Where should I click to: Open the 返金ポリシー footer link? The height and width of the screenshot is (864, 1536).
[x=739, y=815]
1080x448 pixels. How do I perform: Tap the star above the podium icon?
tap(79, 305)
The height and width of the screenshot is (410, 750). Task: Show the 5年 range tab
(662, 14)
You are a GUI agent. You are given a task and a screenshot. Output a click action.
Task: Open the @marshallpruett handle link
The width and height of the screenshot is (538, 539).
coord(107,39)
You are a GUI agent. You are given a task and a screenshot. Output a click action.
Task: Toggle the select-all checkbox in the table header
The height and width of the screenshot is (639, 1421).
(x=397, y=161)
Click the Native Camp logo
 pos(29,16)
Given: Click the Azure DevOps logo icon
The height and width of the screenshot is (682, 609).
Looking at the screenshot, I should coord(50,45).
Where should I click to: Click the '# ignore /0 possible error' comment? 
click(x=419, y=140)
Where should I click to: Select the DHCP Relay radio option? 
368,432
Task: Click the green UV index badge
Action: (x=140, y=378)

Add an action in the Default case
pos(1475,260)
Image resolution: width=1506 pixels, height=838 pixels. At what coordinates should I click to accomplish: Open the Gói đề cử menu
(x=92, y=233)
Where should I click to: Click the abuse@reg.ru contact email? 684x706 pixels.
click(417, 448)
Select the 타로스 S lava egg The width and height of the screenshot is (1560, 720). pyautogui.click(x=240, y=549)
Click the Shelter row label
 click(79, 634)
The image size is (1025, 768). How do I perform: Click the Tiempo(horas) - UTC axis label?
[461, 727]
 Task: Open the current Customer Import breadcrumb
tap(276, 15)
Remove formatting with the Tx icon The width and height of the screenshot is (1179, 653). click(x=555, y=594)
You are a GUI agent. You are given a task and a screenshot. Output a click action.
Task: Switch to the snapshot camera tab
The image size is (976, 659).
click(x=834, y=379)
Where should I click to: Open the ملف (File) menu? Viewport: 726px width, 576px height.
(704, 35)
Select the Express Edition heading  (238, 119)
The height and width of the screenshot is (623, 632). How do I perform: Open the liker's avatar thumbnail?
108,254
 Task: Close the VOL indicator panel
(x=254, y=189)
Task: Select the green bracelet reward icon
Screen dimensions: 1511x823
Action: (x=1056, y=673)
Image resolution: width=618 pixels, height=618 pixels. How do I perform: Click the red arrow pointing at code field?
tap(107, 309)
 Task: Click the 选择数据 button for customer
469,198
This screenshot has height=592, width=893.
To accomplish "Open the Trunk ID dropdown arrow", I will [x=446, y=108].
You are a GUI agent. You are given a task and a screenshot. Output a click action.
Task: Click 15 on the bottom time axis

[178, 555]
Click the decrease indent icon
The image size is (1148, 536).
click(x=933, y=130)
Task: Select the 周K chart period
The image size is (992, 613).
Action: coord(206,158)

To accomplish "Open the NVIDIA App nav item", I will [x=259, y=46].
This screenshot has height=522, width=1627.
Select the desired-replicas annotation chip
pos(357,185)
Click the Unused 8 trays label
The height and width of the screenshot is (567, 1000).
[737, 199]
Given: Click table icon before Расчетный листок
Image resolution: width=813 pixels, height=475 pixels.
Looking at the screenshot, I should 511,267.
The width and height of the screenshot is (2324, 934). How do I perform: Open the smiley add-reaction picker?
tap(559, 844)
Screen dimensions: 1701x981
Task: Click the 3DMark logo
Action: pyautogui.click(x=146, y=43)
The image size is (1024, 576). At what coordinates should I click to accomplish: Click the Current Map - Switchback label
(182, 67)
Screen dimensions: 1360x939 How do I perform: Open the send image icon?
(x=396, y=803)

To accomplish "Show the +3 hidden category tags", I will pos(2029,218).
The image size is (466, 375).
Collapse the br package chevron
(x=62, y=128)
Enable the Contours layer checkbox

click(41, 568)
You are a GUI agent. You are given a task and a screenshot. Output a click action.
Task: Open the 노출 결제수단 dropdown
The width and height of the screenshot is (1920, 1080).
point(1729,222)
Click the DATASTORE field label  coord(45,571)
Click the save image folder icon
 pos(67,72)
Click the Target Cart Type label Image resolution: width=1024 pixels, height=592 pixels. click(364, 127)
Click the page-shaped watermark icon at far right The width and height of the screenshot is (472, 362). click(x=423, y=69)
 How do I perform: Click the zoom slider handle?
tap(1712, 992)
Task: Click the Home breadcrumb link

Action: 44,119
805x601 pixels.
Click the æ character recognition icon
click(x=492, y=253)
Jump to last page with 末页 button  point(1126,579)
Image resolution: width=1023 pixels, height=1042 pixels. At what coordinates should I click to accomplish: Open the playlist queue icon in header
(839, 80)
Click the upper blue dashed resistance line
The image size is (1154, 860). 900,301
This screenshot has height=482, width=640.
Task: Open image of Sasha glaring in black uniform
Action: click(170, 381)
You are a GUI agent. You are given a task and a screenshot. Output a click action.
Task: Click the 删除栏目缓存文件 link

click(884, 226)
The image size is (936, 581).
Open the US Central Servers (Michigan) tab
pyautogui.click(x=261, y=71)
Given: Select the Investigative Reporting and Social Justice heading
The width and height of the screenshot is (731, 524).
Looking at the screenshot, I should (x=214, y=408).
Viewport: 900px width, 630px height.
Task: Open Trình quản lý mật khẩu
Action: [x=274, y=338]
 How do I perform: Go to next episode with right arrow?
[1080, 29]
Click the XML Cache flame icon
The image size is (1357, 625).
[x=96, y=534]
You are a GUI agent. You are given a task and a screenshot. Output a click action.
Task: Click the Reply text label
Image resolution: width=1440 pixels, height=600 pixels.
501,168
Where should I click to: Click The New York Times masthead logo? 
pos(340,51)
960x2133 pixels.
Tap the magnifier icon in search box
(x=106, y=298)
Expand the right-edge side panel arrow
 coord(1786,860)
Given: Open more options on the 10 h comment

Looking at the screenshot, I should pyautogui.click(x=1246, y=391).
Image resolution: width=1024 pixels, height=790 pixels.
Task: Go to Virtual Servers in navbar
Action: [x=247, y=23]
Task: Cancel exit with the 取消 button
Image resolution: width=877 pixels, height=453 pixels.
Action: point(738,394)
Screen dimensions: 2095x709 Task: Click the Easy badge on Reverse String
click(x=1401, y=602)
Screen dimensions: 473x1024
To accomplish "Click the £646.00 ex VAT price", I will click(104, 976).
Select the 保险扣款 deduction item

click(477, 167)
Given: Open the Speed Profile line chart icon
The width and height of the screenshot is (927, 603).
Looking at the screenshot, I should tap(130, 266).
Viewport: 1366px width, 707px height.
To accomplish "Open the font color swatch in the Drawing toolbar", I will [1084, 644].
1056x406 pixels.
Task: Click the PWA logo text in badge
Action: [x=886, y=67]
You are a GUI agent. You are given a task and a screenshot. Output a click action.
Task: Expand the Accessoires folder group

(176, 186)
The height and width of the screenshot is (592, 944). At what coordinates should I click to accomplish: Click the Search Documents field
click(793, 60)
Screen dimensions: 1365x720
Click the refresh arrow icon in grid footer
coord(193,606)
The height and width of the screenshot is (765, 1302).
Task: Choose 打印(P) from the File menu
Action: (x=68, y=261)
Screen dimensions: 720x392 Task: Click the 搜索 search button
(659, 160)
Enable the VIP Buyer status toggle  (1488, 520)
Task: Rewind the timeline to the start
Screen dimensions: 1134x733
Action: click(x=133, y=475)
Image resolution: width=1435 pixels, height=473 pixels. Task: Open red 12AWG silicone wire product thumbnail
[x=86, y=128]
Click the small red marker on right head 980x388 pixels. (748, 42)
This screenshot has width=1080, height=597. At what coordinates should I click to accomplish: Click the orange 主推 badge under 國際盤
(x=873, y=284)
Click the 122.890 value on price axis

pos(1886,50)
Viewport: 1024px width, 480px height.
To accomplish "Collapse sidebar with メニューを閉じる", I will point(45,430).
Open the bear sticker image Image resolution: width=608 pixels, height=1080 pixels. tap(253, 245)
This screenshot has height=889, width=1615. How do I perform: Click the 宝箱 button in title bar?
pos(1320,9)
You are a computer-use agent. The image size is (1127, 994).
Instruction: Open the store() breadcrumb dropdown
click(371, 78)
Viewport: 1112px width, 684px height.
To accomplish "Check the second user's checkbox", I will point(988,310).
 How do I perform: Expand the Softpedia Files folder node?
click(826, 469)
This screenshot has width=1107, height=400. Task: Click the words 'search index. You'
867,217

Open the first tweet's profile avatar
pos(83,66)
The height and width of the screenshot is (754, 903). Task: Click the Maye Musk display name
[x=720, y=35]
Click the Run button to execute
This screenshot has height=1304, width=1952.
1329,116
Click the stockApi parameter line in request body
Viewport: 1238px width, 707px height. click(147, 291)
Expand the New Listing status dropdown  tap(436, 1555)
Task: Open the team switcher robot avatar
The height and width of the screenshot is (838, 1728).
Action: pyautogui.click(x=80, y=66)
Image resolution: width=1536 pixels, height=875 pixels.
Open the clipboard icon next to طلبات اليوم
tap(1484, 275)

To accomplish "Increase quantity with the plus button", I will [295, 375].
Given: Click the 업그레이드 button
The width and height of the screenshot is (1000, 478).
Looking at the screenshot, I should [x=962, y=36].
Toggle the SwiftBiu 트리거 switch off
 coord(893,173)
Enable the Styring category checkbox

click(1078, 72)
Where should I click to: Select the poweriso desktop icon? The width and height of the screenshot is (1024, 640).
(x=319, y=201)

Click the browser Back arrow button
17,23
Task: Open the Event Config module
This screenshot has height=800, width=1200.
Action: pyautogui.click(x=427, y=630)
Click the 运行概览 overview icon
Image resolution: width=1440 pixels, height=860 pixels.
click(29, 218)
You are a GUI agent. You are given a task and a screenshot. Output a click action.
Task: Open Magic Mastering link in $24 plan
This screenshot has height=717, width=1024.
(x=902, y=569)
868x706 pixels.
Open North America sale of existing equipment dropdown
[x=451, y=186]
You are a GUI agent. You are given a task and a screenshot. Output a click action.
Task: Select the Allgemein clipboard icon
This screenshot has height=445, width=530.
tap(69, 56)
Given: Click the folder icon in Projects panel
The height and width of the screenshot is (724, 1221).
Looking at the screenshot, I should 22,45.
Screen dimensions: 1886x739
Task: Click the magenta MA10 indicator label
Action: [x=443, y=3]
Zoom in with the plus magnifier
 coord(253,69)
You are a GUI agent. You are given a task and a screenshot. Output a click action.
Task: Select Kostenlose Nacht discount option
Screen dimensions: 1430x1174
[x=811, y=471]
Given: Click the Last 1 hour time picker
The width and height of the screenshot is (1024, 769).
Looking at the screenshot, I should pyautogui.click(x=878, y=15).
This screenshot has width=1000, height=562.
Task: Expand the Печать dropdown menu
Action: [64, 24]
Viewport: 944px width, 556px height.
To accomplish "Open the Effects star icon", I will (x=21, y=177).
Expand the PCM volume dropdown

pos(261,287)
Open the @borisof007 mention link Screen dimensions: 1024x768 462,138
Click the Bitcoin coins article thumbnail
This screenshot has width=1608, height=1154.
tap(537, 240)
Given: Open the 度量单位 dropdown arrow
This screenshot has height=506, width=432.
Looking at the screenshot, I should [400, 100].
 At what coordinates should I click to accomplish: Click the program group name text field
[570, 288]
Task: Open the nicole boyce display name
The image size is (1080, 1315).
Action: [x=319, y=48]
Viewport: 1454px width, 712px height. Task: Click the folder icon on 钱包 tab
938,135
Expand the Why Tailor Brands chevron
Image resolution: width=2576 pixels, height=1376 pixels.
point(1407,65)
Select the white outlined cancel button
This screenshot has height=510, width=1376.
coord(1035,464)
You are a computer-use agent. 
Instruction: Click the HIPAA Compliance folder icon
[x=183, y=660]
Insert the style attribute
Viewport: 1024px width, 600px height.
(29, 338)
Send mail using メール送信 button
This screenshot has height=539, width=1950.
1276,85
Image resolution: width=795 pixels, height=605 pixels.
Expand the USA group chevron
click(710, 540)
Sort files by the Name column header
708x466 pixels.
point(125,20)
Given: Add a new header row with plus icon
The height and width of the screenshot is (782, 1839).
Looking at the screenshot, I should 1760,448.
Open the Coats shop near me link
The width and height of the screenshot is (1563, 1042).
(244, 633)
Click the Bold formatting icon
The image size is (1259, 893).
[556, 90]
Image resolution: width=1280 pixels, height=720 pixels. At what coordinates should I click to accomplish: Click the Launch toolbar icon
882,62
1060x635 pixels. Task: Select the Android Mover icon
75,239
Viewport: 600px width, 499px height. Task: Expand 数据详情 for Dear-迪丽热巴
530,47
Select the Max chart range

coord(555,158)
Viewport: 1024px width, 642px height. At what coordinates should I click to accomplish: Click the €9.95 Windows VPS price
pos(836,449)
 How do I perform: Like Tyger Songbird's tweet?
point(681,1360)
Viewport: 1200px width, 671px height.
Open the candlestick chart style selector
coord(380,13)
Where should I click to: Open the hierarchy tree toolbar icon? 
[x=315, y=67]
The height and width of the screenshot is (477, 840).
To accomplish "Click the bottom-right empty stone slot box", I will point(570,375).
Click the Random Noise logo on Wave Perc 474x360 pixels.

> **Exercise details**
Beginning at the line with "The width and height of the screenshot is (1920, 1080)." and stopping after the line with "Click the Target", please write out every line of the data above exactly and nothing else.

> **Worked solution**
The width and height of the screenshot is (1920, 1080).
point(1729,222)
Click the DATASTORE field label  coord(45,571)
Click the save image folder icon
 pos(67,72)
Click the Target Cart Type label Image resolution: width=1024 pixels, height=592 pixels. click(364, 127)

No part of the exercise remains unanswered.